Come i grandi anime che animavano gli schermi di Italia 1, e come gli irrinunciabili manga che ormai si caratterizzano per drammatica violenza e cinismo, Alice in Borderland buca lo schermo con dinamiche esagerate animate da protagonisti messi all’angolo. Personaggi quasi caricaturali che visceralmente cercano la salvezza, più che la verità, in un contesto in cui nessuno ha scampo. Alice in Borderland ha origine da un manga, e non si fa problemi a esplicitarlo, anzi ne sfrutta sapientemente gli elementi tradizionalmente distintivi per dare corpo a un racconto in cui l’esagerazione è la forza più assoluta. Che sia visiva, espressiva, drammatica, o grafica; persino nelle scelte e nei plot twist più inattesi e cinici la spregiudicatezza di un titolo del genere è addirittura raffinata. Perchè Alice in Borderland è soprattutto crudele coi suoi personaggi, nessuno escluso. A eccezione del protagonista, sottoposto a un dolore differente, ancora più emotivo e messo alla prova, nessuno è salvo: la vita assume una forma ancora più fragile nella serie tv Netflix. Anche i personaggi apparentemente principali vengono sacrificati (e si sacrificano) velocemente in maniera crudele. Pur con una carica di pathos non indifferente per ciascuna perdita umana, è sconcertante la velocità con la quale giovani caratteri vengono inseriti nella trama e fatti fuori nel giro di qualche episodio.
L’esagerazione di Alice in Borderland parla chiaro: mai affezionarsi a nessuno.

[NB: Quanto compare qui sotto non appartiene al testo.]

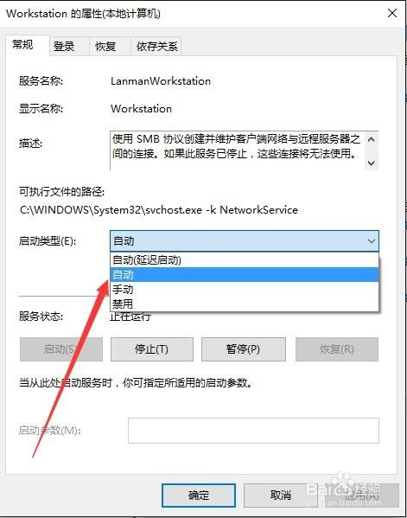Click description box scroll up arrow
Image resolution: width=407 pixels, height=518 pixels.
tap(372, 139)
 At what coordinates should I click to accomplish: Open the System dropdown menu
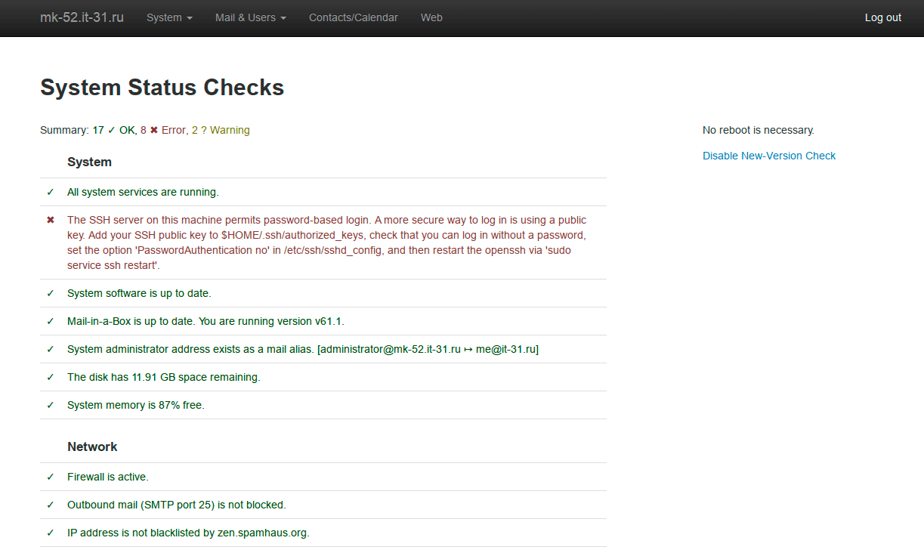169,17
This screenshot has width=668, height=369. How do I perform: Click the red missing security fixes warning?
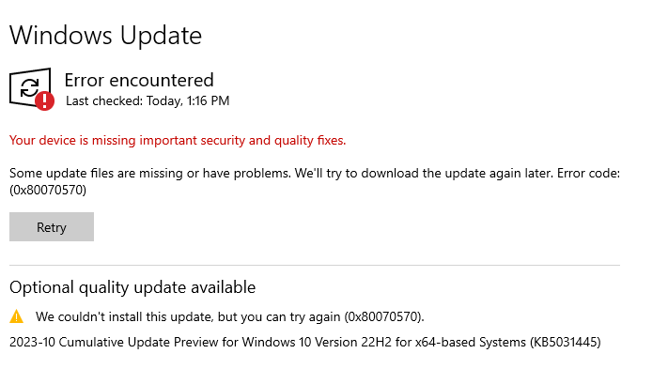[178, 141]
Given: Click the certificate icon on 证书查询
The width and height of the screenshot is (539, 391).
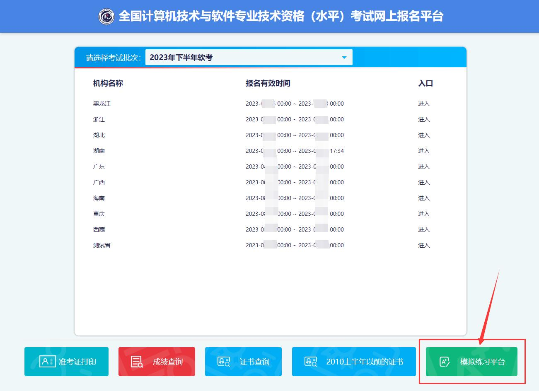Looking at the screenshot, I should [224, 362].
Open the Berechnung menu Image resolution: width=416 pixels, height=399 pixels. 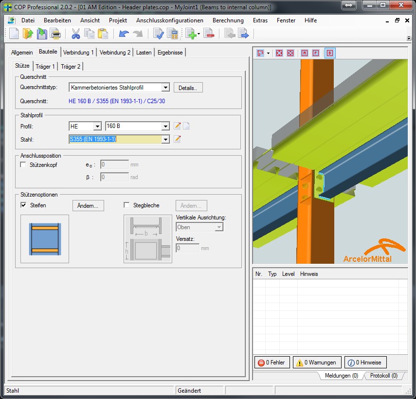pyautogui.click(x=228, y=20)
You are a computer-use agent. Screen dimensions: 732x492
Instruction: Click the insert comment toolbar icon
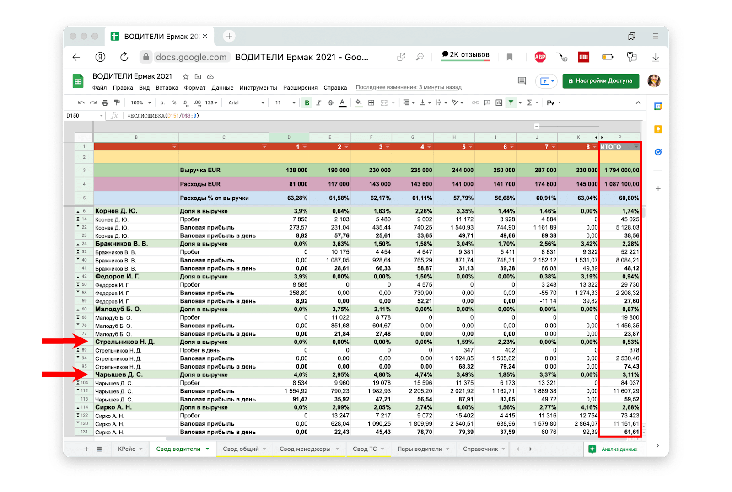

Alice in Borderland, nel suo essere esagerata, carica e feroce, non si affeziona a nessuno, e ci insegna a non legarci ad alcun personaggio. Altrimenti, la ferità può essere lacerante. Purtroppo, nel suo essere uno dei più violenti e assurdi, ma coerenti, survival drama degli ultimi anni, lo show giapponese sembra intenzionati a far morire malamente chiunque in scontri all’ultimo sangue fatti di tensione, calci rotanti, sfide mortali scandite in tempi brevissimi, e conti alla rovescia che incalzano sui poveri giocatori senza scampo. All’ultimo grido di dolore, rabbia e ansia, l’insicurezza, la disperazione e la paura di ciascun personaggio sono tangibili ed esperibili in prima persona. Lacrime e sangue, rivalsa e vendetta, esasperazione estrema del dolore individuale che diviene comune, in un flusso che coinvolge chiunque e crudelmente si prende gioco dell’animo umano.